Bollettino ADAPT 11 luglio 2022, n. 27
Il presidente del Consiglio, Mario Draghi, ha convocato i tre maggiori sindacati martedì 12 luglio a Palazzo Chigi. Sul tavolo ci sarebbero le strategie per affrontare la crisi economica che sono state al centro del dibattito pubblico di questi mesi: il taglio del cuneo fiscale, i salari, la riforma del fisco, il caro bollette.
È invero uno strano modo di procedere in una situazione nella quale si combinano fattori emergenziali di carattere economico e sociale. L’incontro si svolge infatti con i soli sindacati (maggiori) e sui soli temi inerenti il disagio sociale con particolare attenzione al potere d’acquisto delle famiglie. E in questo contesto è quindi prevedibile (e comprensibile) una linea rivendicativa di spesa pubblica da parte delle organizzazioni rappresentative dei lavoratori dipendenti.

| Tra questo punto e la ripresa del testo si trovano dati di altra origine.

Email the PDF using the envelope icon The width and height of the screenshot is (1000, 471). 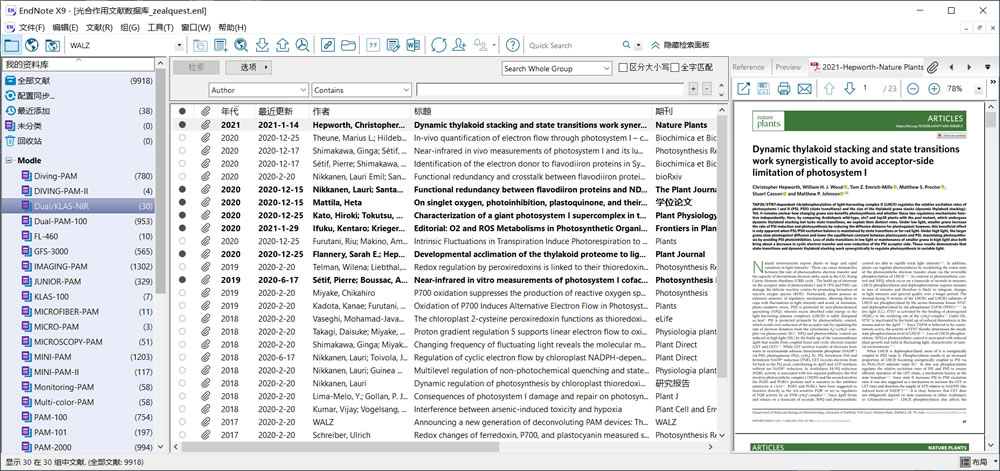tap(804, 89)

Il governo ha invece l’esigenza di combinare la coesione sociale con il controllo del debito pubblico e dell’inflazione senza deprimere la crescita economica. La faticosa conciliazione di questi obiettivi diventa ancora più ardua nella fase pre-elettorale. Ne consegue il bisogno di un patto non limitato ai soli sindacati del lavoro subordinato ma coinvolgente anche le rappresentanze dei lavoratori autonomi e delle imprese tutte.

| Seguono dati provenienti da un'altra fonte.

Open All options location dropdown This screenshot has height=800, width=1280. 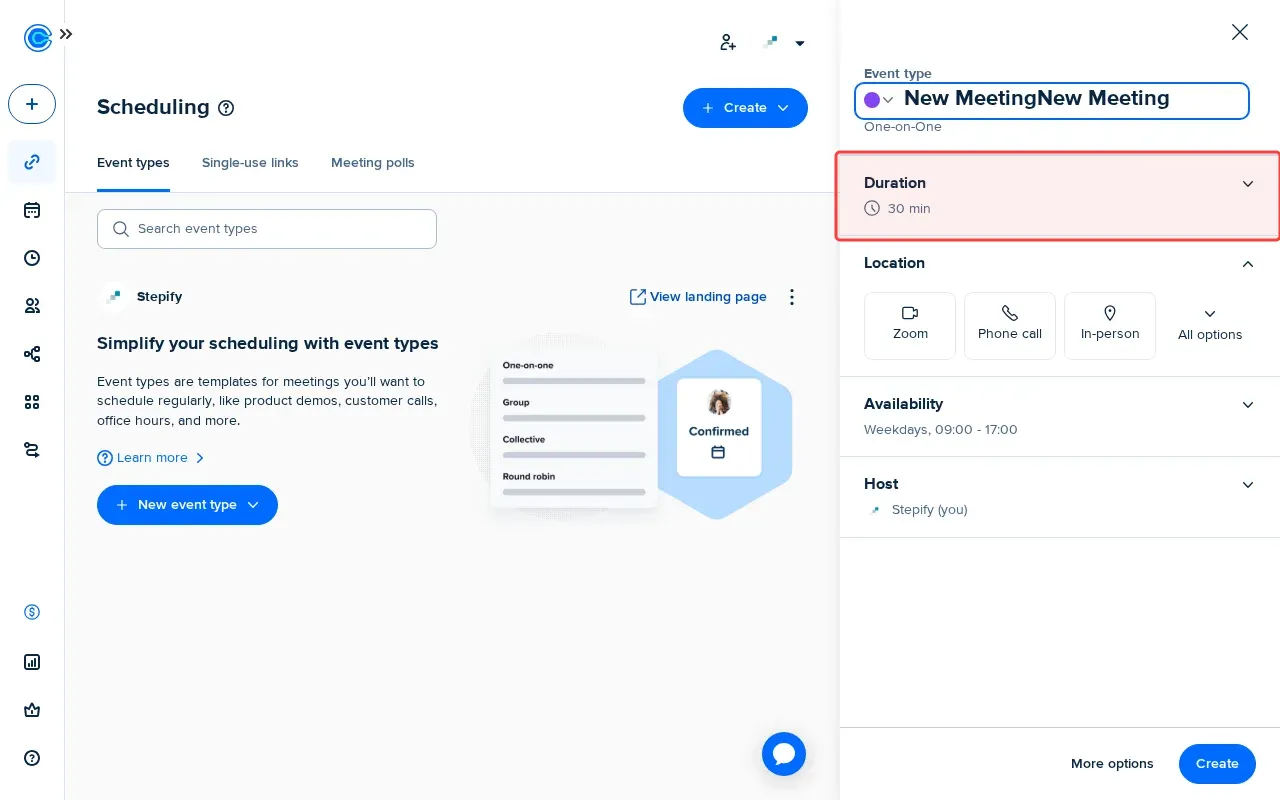coord(1210,324)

Il “tavolo largo” presso la presidenza del consiglio fu criticato per l’ampiezza dei partecipanti ma in realtà consentiva l’ascolto della multiforme realtà della nostra economia e dei mercati del lavoro, consentendo una paziente opera di cucitura e una finale chiamata a responsabilità di tutti i corpi sociali. Così Giuliano Amato portò l’insieme delle associazioni a sottoscrivere una manovra di ben centomila miliardi inevitabilmente contenente molte decisioni impopolari, dal prelievo sui conti correnti ai ticket sui farmaci, da un primo intervento correttivo sui conti previdenziali al maggiore controllo sulla finanza locale. In quel caso lo scambio fu largamente riferito al bene superiore della stabilità di finanza pubblica con sacrifici da parte di tutti gli attori coinvolti. In altri casi lo scambio è stato più specificamente riferito alla accettazione di riforme in cambio di migliori prospettive occupazionali. Ma sempre di trade-off si è trattato e non di mero contenimento delle richieste di un settore sociale. La fiducia nel ruolo dei corpi intermedi porta a valorizzare il dialogo sociale e gli eventuali accordi nella consapevolezza che anche i partiti li accetterebbero.
Problema nel problema è poi quello del salario minimo, agitato come illusione ottica per la soluzione dei bassi salari. Esso divide il governo, le due maggiori aree politiche e i principali soggetti sociali. E allora perché insistere? Per compiacere asimmetricamente un certo approccio ideologico? Perché sarebbe nel breviario europeo nonostante la recente direttiva non lo indichi affatto come unica soluzione?
Confidiamo che la Presidenza del Consiglio voglia insomma discutere di problemi veri come i modi con cui sostenere i salari senza fare inflazione. E di come chiedere il consenso sulle spese e… sulle relative coperture.